» **Work required**
Rewrite the rows below, replacing "Where should I click to" with "Where do I click to" wherever it occurs and leaving everything else unchanged.

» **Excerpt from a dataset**

——————————

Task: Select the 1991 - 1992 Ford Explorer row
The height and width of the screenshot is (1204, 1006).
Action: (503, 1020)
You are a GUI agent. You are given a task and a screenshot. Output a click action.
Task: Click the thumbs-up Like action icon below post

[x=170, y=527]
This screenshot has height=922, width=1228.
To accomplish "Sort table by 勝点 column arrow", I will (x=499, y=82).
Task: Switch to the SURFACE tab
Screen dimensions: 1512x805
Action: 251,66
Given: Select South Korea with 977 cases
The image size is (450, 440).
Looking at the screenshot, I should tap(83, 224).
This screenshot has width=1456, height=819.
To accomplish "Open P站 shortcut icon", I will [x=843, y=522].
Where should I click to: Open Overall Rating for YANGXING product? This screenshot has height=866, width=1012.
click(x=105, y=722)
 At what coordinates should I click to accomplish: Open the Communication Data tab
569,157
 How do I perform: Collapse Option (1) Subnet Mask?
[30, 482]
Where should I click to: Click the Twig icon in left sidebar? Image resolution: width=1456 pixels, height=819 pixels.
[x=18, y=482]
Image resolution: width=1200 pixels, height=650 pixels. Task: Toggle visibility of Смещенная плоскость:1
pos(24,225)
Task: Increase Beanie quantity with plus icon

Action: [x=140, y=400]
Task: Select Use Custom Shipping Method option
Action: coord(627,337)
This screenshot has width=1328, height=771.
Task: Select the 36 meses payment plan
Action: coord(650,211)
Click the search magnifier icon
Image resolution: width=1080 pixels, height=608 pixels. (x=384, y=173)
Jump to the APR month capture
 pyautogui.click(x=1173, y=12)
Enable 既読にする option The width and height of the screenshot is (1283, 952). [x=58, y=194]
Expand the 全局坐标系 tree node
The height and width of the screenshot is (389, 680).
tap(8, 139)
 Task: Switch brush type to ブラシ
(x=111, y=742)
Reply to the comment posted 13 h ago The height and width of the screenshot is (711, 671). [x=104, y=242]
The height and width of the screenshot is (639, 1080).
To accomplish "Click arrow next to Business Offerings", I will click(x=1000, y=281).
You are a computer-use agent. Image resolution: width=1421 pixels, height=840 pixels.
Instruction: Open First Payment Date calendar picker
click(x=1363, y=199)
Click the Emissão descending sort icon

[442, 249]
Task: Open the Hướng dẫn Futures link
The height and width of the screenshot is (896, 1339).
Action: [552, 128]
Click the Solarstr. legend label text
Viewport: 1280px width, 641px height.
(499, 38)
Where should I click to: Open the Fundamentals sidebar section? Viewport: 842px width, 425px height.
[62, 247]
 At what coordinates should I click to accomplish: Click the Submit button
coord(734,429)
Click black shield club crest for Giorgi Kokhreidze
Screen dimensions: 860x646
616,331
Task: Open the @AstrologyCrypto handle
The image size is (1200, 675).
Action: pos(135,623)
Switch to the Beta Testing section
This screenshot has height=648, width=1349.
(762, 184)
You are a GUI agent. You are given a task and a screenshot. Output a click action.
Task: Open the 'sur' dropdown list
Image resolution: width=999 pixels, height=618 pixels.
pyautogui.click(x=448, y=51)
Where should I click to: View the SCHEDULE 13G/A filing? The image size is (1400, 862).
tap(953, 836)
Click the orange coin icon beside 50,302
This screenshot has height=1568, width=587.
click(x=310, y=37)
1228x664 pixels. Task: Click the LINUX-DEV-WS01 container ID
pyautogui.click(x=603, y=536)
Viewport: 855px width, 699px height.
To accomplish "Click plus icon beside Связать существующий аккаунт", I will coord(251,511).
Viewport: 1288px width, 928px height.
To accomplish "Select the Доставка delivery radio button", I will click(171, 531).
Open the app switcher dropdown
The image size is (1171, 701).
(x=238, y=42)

——————————

» **Solution to this exercise**
Task: Select the 1991 - 1992 Ford Explorer row
The height and width of the screenshot is (1204, 1006).
Action: (503, 1020)
You are a GUI agent. You are given a task and a screenshot. Output a click action.
Task: Click the thumbs-up Like action icon below post

[x=170, y=527]
This screenshot has height=922, width=1228.
To accomplish "Sort table by 勝点 column arrow", I will (x=499, y=82).
Task: Switch to the SURFACE tab
Screen dimensions: 1512x805
Action: 251,66
Given: Select South Korea with 977 cases
The image size is (450, 440).
Looking at the screenshot, I should tap(83, 224).
This screenshot has width=1456, height=819.
To accomplish "Open P站 shortcut icon", I will [x=843, y=522].
Where do I click to: Open Overall Rating for YANGXING product? This screenshot has height=866, width=1012.
click(x=105, y=722)
 At what coordinates should I click to accomplish: Open the Communication Data tab
569,157
 How do I perform: Collapse Option (1) Subnet Mask?
[30, 482]
Where do I click to: Click the Twig icon in left sidebar? Image resolution: width=1456 pixels, height=819 pixels.
[x=18, y=482]
Image resolution: width=1200 pixels, height=650 pixels. Task: Toggle visibility of Смещенная плоскость:1
pos(24,225)
Task: Increase Beanie quantity with plus icon

Action: [x=140, y=400]
Task: Select Use Custom Shipping Method option
Action: coord(627,337)
This screenshot has width=1328, height=771.
Task: Select the 36 meses payment plan
Action: coord(650,211)
Click the search magnifier icon
Image resolution: width=1080 pixels, height=608 pixels. (x=384, y=173)
Jump to the APR month capture
 pyautogui.click(x=1173, y=12)
Enable 既読にする option The width and height of the screenshot is (1283, 952). [x=58, y=194]
Expand the 全局坐标系 tree node
The height and width of the screenshot is (389, 680).
tap(8, 139)
 Task: Switch brush type to ブラシ
(x=111, y=742)
Reply to the comment posted 13 h ago The height and width of the screenshot is (711, 671). [x=104, y=242]
The height and width of the screenshot is (639, 1080).
To accomplish "Click arrow next to Business Offerings", I will click(x=1000, y=281).
You are a computer-use agent. Image resolution: width=1421 pixels, height=840 pixels.
Instruction: Open First Payment Date calendar picker
click(x=1363, y=199)
Click the Emissão descending sort icon

[442, 249]
Task: Open the Hướng dẫn Futures link
The height and width of the screenshot is (896, 1339).
Action: [552, 128]
Click the Solarstr. legend label text
Viewport: 1280px width, 641px height.
(499, 38)
Where do I click to: Open the Fundamentals sidebar section? Viewport: 842px width, 425px height.
[62, 247]
 At what coordinates should I click to accomplish: Click the Submit button
coord(734,429)
Click black shield club crest for Giorgi Kokhreidze
Screen dimensions: 860x646
616,331
Task: Open the @AstrologyCrypto handle
The image size is (1200, 675).
Action: pos(135,623)
Switch to the Beta Testing section
This screenshot has height=648, width=1349.
(762, 184)
You are a GUI agent. You are given a task and a screenshot. Output a click action.
Task: Open the 'sur' dropdown list
Image resolution: width=999 pixels, height=618 pixels.
pyautogui.click(x=448, y=51)
Where do I click to: View the SCHEDULE 13G/A filing? The image size is (1400, 862).
tap(953, 836)
Click the orange coin icon beside 50,302
This screenshot has height=1568, width=587.
click(x=310, y=37)
1228x664 pixels. Task: Click the LINUX-DEV-WS01 container ID
pyautogui.click(x=603, y=536)
Viewport: 855px width, 699px height.
To accomplish "Click plus icon beside Связать существующий аккаунт", I will coord(251,511).
Viewport: 1288px width, 928px height.
To accomplish "Select the Доставка delivery radio button", I will click(171, 531).
Open the app switcher dropdown
The image size is (1171, 701).
(x=238, y=42)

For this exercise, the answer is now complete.